What is needed
In the text on checking a macOS proxy setup, why do some shells still use a direct path when only the system proxy is set?

For command-line confidence, run curl https://www.cloudflare.com/cdn-cgi/trace in Terminal. With system proxy only, some shells still use a direct path because they do not read macOS proxy preferences. Seeing a direct IP here while Safari is proxied is normal and exactly why advanced users graduate to TUN or explicit HTTPS_PROXY variables. Document what you observe so future debugging compares apples to apples.
DNS deserves a quick glance even in proxy-only setups: if sites resolve to unexpected regions, revisit your YAML dns section or read Meta core DNS leak prevention for Mihomo-oriented tuning. DNS issues often masquerade as “proxy broken” when the real problem is resolver bypass or stale caches.

Entries supplied
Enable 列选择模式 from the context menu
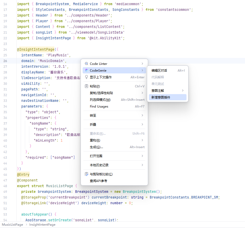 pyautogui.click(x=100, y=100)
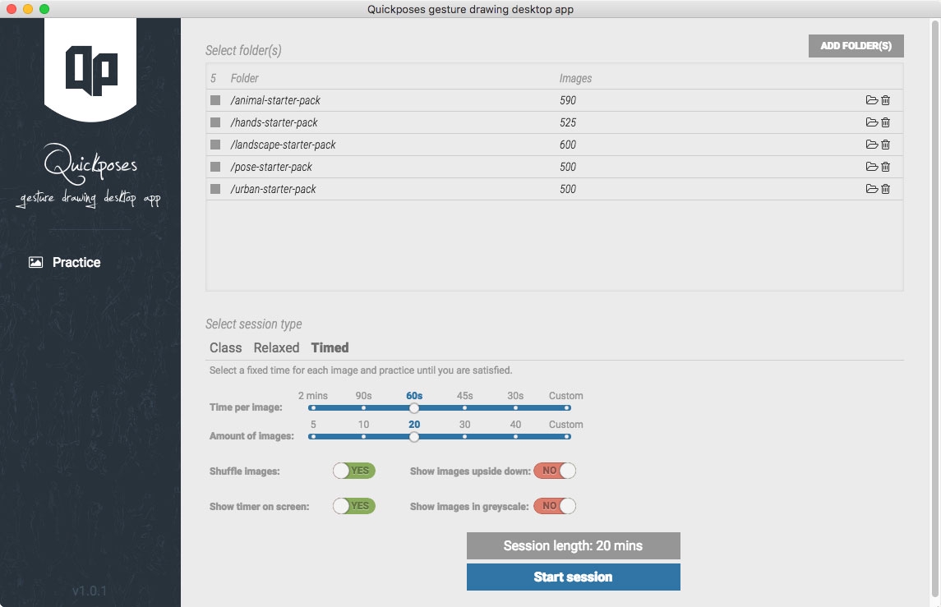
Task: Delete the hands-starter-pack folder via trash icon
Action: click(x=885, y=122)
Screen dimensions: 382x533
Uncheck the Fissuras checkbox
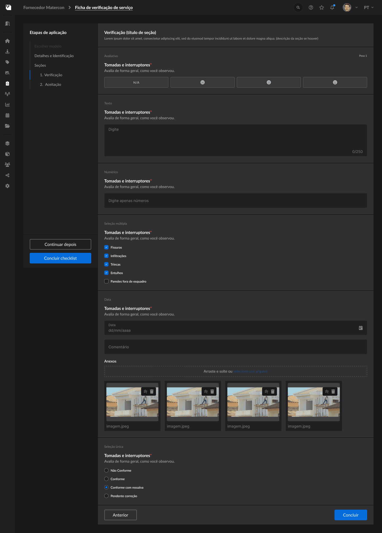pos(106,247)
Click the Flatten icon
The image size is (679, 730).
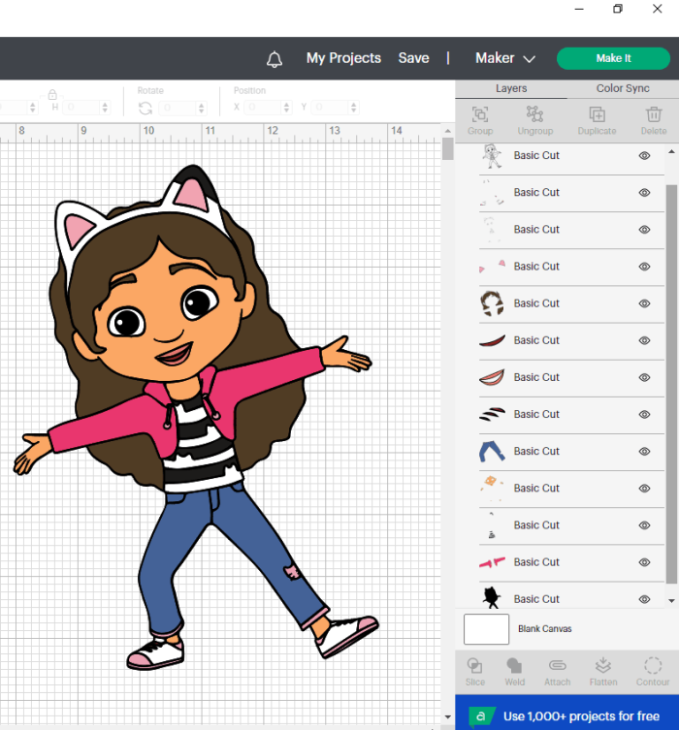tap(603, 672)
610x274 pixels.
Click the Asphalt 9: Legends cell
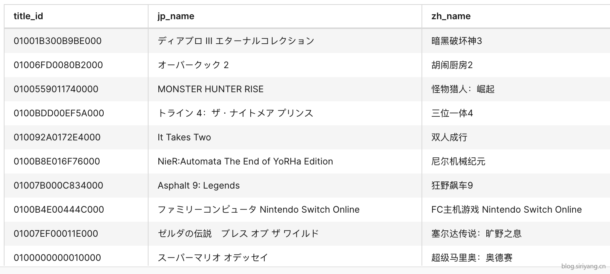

* * *

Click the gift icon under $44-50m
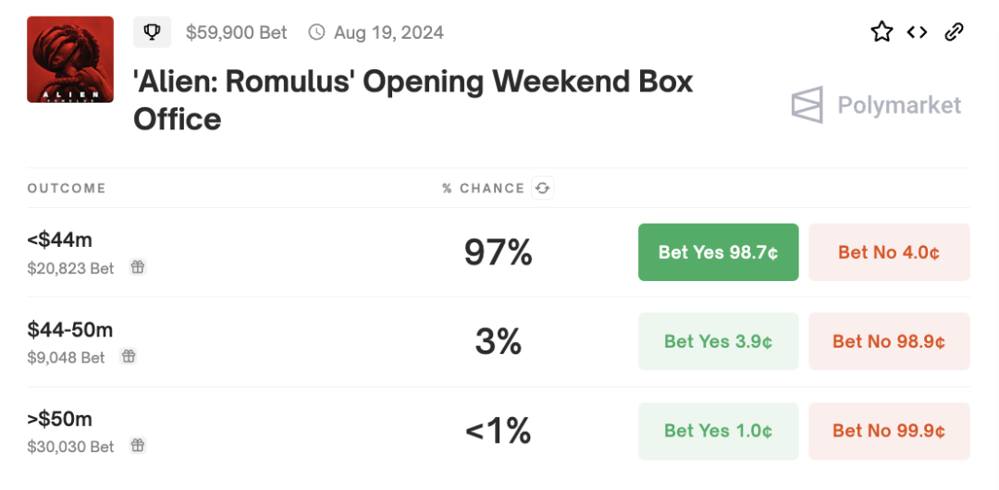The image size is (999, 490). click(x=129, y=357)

* * *

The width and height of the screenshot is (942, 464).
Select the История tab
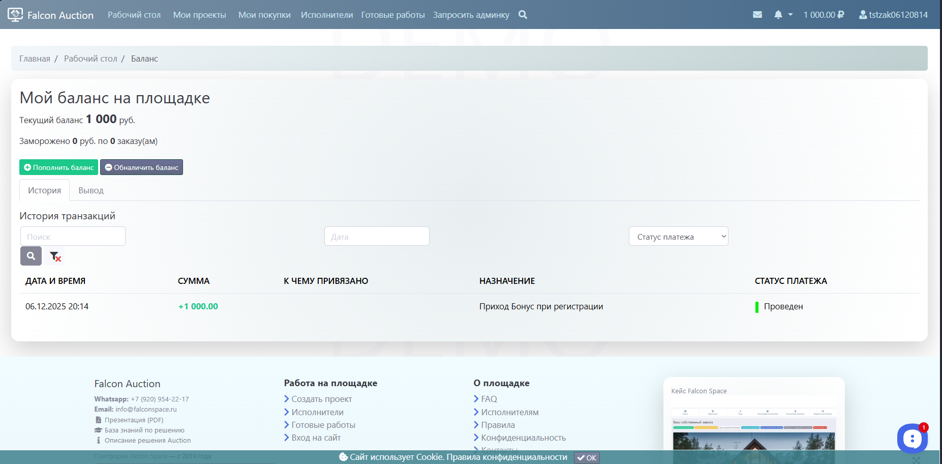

Answer section
They do not read macOS proxy preferences.